The Federal Board of Revenue (FBR) has allowed entire Tier-1 retailers who have integrated all their point of sales (POSs) with the Board's system, to adjust input tax to the extent of 95 percent of the output tax for the tax period.
The FBR has amended SRO 1190(I)/2019 through an SRO 344(I)/2020 issued here on Thursday.
According to the SR0 344(I)/2020, the said new provision would be applicable on all Tier-1 retailers who have integrated all their POSs with the Board in terms of Chapter XIV-AA of Sales Tax Rules, 2006.

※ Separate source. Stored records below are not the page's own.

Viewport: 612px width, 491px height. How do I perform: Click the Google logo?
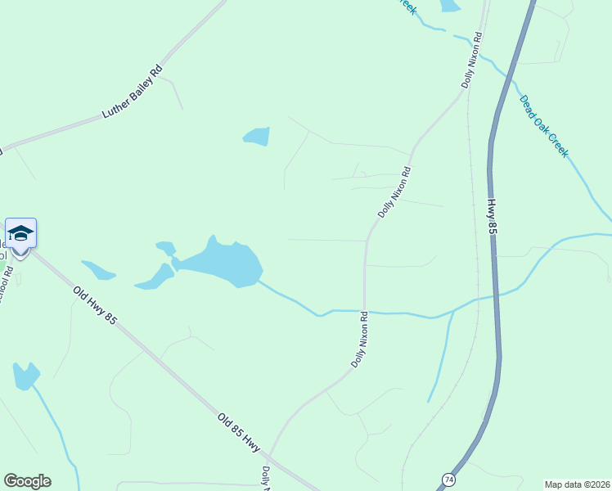coord(27,481)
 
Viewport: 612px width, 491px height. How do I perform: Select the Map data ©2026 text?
coord(577,484)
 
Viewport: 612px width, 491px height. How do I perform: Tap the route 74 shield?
coord(448,479)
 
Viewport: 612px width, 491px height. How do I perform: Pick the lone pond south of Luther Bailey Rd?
coord(257,136)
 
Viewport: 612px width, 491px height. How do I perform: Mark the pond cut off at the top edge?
coord(449,5)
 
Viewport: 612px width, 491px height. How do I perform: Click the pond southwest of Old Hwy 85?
coord(25,376)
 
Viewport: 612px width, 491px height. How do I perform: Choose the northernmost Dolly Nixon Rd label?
coord(472,61)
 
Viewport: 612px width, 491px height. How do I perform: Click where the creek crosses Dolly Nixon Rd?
coord(364,311)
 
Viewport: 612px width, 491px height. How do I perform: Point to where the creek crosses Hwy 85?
coord(494,294)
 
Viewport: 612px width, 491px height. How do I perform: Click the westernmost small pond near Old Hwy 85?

These retailers have been allowed to adjust input tax to the extent of 95 percent of the output tax for the tax period and the excess amount shall be carried forward to the next tax period.
Tier-1 covers a retailer operating as a unit of a national or international chain of stores; a retailer operating in an air conditioned shopping mall, plaza or centre excluding kiosks; a retailer whose cumulative electricity bill during the immediately preceding 12 consecutive months exceeds Rs 600,000; and a wholesaler-cum-retailer engaged in bulk import and supply of consumer goods on wholesale basis to the retailers as well as on retail basis to the general body of the consumers and a retailer, whose shop measures 1,000 square feet in area or more.
According to a tax expert, the FBR had issued SRO 1190(I)/2019 with respect to applicability of section 8B of Sales Tax Act, 1990 (STA). The section 8B provides that input tax amount, exceeding 90 percent of the output tax for a period, shall not be allowed to be adjusted in that period and will be carried forward to next tax periods.